Background information
- Born: 24 March 1955 (age 70)
- Origin: Canterbury
- Genres: Jazz rock, progressive rock
- Occupation: Musician
- Instrument: Guitar
- Years active: 1973–present
- Labels: Daagnim; Musart Services; Impetus; MoonJune;
- Member of: FF; Tritonik; the Music Doctors;
- Formerly of: Mother Sun; John Stevens Dance Orchestra; Going Going; Caravan of Dreams; Soft Heap; Gong; Dark Horse; Mashu; The Polite Force; Research; Curfew;

= Mark Hewins =

British jazz guitarist

Mark Hewins (born 24 March 1955) is an English guitarist known for his connections to the Canterbury scene, a group of English progressive rock musicians during the 1960s.

== Biography ==
Hewins' professional career as a guitarist began in 1973 with the London band Mother Sun with Steve Tozer and lead singer Dave Bell. Early work included on the Dance Orchestra's A Luta Continua (alongside Phil Collins, John Martyn, and Danny Thompson).

Hewins has worked extensively with various Canterbury scene musicians, including multiple projects with Elton Dean. He played on Dave Sinclair's Moon Over Man album and with him in The Polite Force (1976-8, Canterbury Knights album). He was in Going Going (1990) and Caravan of Dreams (1991) with Richard Sinclair. Hewins played in later incarnations of Soft Heap (with Dean, Pip Pyle and John Greaves) and can be heard on A Veritable Centaur. He was a member of Gong in 1999. Hewins has also worked extensively with Hugh Hopper, including in Dark Horse and Mashu (1995-8). Hewins also worked with Mashu percussionist Shyamal Maïtra on other projects, including a duo and a trio with Carol Grimes.

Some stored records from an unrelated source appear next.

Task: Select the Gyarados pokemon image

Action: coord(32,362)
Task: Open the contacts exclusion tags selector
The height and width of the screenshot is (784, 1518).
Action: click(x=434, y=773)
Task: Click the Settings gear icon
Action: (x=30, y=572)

He has collaborated with Dennis Gonzalez and Andrew Cyrille in the U.S. and in Europe with Django Bates in Research. Hewins' first solo album was The Electric Guitar (1987). He was Lou Reed's guitar tech on several tours.

He leads his big band FF, his dance band Tritonik (with Tania Evans, who went on to Culture Beat), and the Music Doctors (with Dean and Lol Coxhill). He has played with Julie Felix, Bill Bruford, Fred Frith, Joe Lee Wilson, Dudu Pukwana, John Stevens, Mervyn Africa, and Anthony Aiello. He has also written music for film and television commercials.

== Discography ==

=== Solo albums ===
- 1989: The Electric Guitar (Daagnim Records)
- 1994: Provocative Thought - Live At The Vortex (Musart Services), with Hugh Hopper
- 1995: Adreamor (Impetus Records), with Hugh Hopper
- 1999: Big Big Spaces: Transmissions From Intergalactic Space (Online Mp3 album)
- 2001: Bar Torque (Moonjune Records), with Elton Dean
- 2002: Guerilla Music (Burning Shed Records), with Theo Travis

=== Collaborations ===
- With Research
- 1987: Social Systems (Dossier)
- 2000: The Perpetual City (Impetus Records)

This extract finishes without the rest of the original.